■ Your objective ■
Below are some entries; state how many of their lines contain the word "dialog", with nothing else in the reply.

Start of Provided data

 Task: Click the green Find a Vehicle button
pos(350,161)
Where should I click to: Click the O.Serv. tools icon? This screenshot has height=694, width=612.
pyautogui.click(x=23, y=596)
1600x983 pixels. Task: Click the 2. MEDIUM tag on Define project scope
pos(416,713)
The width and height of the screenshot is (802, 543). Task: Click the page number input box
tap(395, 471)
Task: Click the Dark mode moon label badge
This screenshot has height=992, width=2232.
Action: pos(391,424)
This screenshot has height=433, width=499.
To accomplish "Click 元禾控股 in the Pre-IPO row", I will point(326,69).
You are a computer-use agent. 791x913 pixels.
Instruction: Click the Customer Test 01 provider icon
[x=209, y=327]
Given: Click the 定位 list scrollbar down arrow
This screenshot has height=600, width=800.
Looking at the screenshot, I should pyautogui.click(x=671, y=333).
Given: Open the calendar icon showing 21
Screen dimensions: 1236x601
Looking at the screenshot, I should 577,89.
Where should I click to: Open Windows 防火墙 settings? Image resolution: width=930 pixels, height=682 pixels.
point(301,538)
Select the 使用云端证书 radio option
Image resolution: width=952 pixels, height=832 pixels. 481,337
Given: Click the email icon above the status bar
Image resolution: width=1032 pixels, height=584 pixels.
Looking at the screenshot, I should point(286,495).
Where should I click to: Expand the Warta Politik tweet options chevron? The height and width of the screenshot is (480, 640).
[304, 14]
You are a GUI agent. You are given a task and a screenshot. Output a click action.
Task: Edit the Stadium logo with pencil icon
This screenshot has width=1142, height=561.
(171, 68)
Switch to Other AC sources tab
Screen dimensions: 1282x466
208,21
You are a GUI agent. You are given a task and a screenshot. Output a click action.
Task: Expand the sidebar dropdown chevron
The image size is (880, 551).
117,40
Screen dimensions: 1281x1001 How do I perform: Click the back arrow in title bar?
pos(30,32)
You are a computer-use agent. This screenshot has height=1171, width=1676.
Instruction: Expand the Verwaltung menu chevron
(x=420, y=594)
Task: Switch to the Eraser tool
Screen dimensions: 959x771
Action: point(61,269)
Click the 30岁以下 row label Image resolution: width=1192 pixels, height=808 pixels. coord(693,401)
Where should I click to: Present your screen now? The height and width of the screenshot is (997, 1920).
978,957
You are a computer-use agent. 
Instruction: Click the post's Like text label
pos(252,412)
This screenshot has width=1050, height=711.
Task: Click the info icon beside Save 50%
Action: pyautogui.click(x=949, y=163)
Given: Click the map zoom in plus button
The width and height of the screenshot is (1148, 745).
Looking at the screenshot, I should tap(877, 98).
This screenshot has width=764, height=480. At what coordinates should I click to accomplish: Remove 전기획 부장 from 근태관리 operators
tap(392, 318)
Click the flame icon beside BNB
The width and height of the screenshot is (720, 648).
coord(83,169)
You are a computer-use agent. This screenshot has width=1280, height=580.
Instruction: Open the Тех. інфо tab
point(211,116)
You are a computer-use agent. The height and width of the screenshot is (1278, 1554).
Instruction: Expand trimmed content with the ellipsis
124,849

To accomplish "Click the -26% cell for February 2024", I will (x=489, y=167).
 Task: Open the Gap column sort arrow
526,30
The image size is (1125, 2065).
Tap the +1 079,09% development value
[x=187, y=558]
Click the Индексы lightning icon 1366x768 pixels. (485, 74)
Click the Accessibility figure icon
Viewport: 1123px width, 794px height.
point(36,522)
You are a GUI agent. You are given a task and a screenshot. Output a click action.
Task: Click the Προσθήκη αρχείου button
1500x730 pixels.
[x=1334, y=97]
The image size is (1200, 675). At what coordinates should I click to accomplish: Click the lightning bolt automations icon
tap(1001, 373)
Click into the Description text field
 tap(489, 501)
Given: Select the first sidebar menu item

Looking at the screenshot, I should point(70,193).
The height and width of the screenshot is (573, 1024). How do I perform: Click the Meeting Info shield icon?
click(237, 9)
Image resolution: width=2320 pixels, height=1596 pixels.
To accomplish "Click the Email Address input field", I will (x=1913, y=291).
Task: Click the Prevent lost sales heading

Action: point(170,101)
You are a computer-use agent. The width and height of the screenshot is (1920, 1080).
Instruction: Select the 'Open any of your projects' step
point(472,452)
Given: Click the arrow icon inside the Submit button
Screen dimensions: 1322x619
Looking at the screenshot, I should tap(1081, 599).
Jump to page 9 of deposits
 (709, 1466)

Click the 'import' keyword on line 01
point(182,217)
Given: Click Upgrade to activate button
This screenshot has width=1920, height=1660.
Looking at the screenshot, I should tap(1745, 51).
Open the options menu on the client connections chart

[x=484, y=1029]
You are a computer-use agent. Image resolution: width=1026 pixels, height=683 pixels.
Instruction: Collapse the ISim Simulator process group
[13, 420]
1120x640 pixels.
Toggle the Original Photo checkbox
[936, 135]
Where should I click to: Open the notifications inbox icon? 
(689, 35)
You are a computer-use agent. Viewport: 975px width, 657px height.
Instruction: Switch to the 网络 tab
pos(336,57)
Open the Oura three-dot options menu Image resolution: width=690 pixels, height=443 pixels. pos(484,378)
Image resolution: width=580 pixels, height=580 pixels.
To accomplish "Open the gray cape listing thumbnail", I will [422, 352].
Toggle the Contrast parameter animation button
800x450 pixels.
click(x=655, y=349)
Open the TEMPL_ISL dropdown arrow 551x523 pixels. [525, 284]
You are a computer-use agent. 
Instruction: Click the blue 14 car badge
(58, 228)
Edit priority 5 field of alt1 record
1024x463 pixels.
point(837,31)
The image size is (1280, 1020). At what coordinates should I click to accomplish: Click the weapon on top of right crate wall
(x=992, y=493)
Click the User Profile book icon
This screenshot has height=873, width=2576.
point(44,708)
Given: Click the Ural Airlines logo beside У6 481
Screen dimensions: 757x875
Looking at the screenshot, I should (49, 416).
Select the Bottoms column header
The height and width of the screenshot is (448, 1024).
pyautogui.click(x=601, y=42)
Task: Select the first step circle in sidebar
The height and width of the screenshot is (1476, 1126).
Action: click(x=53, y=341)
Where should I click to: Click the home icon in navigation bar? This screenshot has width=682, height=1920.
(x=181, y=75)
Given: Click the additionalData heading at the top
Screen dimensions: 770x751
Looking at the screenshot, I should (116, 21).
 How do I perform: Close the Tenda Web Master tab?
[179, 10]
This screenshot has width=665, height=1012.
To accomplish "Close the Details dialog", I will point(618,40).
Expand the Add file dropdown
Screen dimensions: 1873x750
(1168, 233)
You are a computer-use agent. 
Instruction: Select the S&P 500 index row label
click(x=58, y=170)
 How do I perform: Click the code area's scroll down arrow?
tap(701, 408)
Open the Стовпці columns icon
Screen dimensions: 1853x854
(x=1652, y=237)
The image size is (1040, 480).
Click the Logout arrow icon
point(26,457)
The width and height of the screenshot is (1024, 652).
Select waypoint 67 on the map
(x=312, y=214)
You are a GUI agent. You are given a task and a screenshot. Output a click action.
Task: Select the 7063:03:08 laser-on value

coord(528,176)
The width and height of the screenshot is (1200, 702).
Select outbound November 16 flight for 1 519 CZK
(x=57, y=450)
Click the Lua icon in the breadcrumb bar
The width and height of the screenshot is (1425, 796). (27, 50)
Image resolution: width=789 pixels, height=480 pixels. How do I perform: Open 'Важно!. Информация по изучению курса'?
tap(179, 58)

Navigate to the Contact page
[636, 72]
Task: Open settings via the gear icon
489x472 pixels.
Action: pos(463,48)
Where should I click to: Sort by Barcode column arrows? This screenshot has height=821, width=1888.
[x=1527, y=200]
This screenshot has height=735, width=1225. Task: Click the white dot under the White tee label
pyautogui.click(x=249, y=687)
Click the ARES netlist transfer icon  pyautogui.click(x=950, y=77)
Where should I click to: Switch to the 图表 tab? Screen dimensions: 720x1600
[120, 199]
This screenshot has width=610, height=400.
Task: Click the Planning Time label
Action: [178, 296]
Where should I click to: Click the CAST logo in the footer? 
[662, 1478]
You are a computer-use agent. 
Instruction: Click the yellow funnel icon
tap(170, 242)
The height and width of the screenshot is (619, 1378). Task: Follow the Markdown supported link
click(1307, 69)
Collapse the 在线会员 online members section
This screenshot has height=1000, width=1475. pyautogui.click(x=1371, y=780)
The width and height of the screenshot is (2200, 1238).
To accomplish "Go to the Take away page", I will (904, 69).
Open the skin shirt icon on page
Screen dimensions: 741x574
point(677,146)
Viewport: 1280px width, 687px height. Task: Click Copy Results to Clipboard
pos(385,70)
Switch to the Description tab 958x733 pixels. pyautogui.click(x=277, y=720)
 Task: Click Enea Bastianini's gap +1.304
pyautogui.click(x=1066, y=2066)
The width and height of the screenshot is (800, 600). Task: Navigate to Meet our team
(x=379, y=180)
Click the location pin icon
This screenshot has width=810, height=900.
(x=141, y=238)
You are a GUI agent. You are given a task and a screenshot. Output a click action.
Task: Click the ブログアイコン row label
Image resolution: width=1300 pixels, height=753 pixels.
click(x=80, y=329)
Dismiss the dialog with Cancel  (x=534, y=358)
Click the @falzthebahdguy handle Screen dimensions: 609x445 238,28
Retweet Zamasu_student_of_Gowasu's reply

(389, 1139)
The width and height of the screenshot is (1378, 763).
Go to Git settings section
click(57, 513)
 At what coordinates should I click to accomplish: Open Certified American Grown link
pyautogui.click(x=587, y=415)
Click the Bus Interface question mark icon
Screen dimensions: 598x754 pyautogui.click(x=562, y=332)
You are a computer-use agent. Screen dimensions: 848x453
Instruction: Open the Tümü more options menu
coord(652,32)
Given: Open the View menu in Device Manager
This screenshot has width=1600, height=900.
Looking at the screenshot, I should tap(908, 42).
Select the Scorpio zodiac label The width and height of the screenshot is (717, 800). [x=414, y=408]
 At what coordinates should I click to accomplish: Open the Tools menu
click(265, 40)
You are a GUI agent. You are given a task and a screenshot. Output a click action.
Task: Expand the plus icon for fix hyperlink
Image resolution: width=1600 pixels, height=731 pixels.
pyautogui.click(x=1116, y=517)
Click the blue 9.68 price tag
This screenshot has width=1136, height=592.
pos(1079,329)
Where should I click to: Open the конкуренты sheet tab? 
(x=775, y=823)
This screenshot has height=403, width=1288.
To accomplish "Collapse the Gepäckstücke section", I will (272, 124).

End of Provided data

■ Result of this task ■
2